Barnaby v. Donnacona
Correctional Institution


(1995), 105 F.T.R. 64, [1995] F.C.J. No.1541 (F.C.T.D.)

    B was approaching the last few minutes of a 72-hour conjugal visit in one of the trailers reserved for that purpose, when he suffered a sudden fit or seizure. He was found lying on his back, seemingly choking and experiencing spasms of his limbs. Correctional officers were called in and B was brought to his feet and then escorted to the infirmary where the duty nurse examined him. The latter noted B's aggressiveness, his struggle with the guards, his slurred speech, the redness of his eyes, his hesitant steps, all of which she found symptomatic of the effects of an intoxicant upon the body. The nurse, on the medical history of the applicant, could find no record of illness, no history of epileptic seizures, no prescribing of any medication that might create an abnormal state. The duty nurse, without conducting any blood or urine tests, then concluded that B's abnormal state could not have been caused by anything other than an intoxicant. B was then charged and convicted of taking an intoxicant into the body contrary to section 40(k) of the CCRA. B sought judicial review and the Federal Court dealt with the issue of the appropriate standard of proof required in disciplinary hearings in order to convict.

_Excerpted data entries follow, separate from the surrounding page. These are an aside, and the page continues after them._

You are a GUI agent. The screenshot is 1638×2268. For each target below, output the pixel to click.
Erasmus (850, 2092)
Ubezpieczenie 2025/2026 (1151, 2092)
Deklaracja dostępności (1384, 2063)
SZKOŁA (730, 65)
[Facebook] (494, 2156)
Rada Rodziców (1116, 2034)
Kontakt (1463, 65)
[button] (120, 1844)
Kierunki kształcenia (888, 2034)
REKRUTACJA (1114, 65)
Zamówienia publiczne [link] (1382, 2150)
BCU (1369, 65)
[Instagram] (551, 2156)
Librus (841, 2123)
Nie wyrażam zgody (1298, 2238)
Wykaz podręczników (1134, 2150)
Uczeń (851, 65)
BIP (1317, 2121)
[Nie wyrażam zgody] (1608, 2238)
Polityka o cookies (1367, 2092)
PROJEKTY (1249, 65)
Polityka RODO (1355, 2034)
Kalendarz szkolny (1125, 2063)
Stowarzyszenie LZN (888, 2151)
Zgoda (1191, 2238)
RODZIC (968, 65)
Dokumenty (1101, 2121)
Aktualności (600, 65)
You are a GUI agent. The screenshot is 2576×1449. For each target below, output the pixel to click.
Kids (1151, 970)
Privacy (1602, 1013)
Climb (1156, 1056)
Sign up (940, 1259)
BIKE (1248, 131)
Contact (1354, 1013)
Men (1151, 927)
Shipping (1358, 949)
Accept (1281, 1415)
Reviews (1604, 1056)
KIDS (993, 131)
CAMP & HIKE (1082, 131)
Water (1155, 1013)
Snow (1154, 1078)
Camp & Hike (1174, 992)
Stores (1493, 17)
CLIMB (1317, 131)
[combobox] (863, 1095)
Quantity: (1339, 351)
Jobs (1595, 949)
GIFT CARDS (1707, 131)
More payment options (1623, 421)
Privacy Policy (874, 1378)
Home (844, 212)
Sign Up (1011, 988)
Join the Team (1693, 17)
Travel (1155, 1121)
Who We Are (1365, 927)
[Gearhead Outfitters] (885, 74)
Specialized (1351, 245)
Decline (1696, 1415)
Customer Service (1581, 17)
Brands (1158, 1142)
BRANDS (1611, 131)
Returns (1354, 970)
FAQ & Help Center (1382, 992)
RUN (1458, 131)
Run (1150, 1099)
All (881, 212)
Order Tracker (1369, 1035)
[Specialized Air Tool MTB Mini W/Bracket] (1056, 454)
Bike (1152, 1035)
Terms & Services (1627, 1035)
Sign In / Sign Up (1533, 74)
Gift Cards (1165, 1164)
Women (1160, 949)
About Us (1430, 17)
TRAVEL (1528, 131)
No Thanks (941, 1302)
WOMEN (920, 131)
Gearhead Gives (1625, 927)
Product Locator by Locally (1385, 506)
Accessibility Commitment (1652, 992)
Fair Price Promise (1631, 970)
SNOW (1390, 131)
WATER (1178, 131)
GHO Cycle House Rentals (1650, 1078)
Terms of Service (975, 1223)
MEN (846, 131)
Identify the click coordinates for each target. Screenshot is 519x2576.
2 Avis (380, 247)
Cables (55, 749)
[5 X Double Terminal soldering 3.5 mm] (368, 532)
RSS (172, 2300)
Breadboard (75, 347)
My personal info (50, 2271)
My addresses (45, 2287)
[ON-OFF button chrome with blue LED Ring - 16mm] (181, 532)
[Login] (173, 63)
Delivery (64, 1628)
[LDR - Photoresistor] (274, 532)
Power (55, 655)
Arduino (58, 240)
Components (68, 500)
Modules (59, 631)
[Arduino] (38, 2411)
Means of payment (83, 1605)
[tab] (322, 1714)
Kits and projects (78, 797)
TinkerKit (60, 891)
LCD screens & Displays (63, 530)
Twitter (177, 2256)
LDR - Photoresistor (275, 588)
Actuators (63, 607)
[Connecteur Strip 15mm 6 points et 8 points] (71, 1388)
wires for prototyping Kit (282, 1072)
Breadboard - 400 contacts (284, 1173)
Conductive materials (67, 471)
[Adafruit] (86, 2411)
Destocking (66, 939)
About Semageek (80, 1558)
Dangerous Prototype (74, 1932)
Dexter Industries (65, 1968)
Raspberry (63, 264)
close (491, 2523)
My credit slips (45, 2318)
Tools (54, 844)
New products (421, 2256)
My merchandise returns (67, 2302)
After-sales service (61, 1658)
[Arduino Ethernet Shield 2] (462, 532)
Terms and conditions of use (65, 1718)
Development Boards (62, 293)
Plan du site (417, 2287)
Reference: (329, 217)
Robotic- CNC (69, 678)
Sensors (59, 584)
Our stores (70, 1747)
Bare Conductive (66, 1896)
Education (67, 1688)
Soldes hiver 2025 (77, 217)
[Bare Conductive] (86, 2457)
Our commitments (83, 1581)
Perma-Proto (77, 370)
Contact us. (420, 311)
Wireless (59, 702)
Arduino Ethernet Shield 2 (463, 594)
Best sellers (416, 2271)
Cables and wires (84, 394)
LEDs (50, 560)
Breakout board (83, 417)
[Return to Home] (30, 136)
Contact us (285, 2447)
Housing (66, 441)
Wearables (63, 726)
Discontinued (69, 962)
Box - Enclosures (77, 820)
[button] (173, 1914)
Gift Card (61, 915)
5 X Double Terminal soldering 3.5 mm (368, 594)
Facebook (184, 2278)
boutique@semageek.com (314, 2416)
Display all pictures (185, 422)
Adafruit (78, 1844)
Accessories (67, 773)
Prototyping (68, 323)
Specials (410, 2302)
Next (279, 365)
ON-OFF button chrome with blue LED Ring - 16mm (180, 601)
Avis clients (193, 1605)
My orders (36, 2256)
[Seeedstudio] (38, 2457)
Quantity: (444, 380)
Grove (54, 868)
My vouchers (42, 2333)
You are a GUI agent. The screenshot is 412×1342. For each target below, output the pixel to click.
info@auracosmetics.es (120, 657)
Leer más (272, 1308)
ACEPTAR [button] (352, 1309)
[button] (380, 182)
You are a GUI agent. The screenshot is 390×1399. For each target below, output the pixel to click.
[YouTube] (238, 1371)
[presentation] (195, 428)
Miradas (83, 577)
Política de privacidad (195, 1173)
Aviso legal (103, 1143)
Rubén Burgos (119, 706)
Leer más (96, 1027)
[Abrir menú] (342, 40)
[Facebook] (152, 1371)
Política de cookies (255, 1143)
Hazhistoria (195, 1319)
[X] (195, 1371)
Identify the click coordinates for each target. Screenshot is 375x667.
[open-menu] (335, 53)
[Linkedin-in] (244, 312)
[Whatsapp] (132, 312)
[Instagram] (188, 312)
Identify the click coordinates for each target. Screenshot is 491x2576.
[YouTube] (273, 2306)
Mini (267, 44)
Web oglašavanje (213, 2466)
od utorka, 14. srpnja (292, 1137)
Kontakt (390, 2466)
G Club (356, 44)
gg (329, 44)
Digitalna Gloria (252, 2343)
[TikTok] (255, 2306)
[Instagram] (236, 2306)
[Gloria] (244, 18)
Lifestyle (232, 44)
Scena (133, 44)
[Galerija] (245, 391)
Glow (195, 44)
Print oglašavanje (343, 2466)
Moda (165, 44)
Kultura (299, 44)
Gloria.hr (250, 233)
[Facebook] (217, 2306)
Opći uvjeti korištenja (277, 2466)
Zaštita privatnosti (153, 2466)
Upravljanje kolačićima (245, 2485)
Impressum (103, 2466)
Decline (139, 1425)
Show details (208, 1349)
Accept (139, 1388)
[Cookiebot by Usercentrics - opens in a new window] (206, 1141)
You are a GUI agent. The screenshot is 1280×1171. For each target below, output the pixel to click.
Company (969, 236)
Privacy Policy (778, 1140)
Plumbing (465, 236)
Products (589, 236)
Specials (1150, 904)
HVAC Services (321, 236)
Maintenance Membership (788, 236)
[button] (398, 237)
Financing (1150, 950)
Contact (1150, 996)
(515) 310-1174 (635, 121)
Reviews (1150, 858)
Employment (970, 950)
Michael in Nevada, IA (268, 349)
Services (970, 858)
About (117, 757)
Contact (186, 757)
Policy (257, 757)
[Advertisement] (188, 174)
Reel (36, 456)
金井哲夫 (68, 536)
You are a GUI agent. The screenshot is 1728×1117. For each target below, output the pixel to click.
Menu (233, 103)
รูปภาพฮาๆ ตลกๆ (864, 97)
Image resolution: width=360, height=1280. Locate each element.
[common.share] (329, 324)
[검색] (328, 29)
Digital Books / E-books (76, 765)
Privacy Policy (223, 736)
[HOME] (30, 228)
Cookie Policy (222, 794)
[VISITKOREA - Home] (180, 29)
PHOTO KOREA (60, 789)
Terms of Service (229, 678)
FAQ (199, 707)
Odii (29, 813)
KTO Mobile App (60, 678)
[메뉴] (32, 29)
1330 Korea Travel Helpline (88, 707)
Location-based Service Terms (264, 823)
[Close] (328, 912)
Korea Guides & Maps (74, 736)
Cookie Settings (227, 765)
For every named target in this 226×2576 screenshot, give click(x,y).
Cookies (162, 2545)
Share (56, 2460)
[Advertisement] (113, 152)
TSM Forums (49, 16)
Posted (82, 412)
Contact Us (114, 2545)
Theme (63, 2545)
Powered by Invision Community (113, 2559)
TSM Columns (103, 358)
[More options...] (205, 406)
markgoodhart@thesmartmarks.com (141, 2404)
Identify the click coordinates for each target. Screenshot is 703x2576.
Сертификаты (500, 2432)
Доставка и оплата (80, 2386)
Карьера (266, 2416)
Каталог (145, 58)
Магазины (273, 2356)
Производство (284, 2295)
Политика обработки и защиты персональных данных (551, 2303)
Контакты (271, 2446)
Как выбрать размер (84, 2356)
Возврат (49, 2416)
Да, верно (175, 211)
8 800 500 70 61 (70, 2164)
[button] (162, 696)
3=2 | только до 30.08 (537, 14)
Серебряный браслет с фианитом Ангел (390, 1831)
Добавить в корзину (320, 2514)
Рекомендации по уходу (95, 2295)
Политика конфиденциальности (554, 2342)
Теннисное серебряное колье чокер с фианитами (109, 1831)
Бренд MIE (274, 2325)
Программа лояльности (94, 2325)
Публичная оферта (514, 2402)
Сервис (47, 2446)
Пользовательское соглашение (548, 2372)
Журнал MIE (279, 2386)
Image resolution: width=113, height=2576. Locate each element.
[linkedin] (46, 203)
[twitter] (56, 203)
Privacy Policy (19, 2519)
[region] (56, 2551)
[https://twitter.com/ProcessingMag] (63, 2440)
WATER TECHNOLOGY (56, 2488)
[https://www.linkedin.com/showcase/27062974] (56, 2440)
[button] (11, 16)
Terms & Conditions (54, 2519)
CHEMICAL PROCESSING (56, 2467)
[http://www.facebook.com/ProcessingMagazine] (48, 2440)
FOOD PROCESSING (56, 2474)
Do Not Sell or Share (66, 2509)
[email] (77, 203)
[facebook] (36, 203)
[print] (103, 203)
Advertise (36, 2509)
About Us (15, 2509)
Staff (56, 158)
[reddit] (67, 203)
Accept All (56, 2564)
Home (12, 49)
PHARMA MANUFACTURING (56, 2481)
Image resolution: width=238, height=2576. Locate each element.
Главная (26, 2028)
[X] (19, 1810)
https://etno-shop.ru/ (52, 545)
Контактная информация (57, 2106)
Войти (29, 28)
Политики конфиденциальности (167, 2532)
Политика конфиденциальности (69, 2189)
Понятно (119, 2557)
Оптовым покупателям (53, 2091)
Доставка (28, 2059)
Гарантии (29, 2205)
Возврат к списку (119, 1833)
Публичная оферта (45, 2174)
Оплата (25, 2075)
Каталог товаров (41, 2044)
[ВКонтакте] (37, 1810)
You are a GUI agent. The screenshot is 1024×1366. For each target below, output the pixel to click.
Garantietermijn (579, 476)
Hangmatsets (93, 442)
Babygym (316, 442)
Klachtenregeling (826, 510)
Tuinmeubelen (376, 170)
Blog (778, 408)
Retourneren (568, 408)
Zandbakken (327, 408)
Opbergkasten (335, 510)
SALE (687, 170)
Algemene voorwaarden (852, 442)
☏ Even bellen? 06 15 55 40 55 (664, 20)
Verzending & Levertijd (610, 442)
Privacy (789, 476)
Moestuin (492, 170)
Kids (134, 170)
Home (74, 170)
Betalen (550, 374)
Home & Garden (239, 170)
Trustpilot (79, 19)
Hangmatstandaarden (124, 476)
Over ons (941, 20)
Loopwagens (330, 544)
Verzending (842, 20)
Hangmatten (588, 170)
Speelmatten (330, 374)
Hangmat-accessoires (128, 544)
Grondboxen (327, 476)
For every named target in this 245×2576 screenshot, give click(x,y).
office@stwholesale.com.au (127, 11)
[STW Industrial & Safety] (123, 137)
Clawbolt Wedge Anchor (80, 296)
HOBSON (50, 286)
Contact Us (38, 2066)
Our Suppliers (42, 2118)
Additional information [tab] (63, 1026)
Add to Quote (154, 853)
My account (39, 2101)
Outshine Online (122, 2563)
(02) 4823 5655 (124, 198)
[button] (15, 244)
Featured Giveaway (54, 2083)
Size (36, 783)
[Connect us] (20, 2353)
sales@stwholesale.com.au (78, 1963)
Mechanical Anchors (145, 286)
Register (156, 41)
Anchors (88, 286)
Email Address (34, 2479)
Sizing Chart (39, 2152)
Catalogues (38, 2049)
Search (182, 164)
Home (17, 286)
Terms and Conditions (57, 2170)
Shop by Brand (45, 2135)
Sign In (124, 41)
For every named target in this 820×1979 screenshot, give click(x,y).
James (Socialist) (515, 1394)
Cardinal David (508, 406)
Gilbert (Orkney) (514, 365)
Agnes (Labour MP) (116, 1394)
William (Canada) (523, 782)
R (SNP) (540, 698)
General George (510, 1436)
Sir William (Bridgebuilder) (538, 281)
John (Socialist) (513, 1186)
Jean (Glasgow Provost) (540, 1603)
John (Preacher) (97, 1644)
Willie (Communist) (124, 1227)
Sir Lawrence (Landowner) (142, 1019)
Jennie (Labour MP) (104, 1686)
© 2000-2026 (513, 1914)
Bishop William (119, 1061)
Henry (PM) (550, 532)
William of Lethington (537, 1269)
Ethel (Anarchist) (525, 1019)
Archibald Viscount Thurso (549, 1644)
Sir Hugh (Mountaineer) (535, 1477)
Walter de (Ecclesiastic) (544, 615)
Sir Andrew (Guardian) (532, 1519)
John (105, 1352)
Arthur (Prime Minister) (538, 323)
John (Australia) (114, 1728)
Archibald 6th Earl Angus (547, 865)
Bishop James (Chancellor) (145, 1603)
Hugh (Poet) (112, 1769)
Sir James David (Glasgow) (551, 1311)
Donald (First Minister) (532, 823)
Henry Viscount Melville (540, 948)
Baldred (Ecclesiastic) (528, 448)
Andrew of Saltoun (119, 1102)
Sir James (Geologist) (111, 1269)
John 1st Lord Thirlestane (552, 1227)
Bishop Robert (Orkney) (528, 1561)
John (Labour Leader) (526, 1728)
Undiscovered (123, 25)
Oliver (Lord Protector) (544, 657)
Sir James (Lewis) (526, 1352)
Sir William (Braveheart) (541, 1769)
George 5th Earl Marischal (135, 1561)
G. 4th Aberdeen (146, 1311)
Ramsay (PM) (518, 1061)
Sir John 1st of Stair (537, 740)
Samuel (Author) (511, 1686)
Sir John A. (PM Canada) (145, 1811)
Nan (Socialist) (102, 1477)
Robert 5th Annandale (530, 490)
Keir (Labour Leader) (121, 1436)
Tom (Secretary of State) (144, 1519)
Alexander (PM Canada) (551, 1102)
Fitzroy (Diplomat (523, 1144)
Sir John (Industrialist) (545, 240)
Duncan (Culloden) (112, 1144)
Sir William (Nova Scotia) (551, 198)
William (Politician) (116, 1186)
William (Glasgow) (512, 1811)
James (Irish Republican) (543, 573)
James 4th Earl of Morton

    Joyal J. dismissed the application. B's counsel argued that the standard imposed by the Act - that the intoxicant in the body of the applicant must be found beyond a reasonable doubt - had not been met as the guilty verdict was based substantially on the duty nurse's evidence. According to B's counsel, it would have been open to take blood and urine tests, the results of which would have definitively settled the matter. B's counsel maintained that it was an error not to do so, and that the nurse's evidence therefore could only carry no or little weight with the tribunal. Joyal J. held that despite the acknowledgement that the nurse's evidence was merely circumstantial, it nevertheless was be sufficient to meet the standard of proof set out in subsection 43(3) of the CCRA. Curial respect for an administrative tribunal's disciplinary decisions in a correctional environment is as high as for any other tribunal. Joyal J. wrote that the rule of evidence in criminal matters does not apply to it. The tribunal may admit any evidence that it considers reasonable or trustworthy. It did not really matter whether on the face of the same evidence someone else might have reached a different conclusion. It was only necessary to be seized of sufficient evidence on which the necessary and ultimate verdict may be made. The evidence before the tribunal in this case was indeed circumstantial, but it was nevertheless evidence. In particular, the obligation of the tribunal chairperson, pursuant to section 30 of the Act, is "to decide if the evidence produced…substantiates beyond a reasonable doubt each charge against the inmate." In Joyal J.'s view, if there was evidence, and if in light of that evidence it was found that an offence was committed beyond a reasonable doubt, it should very much doubt if a court, on a judicial review, would be justified in intervening.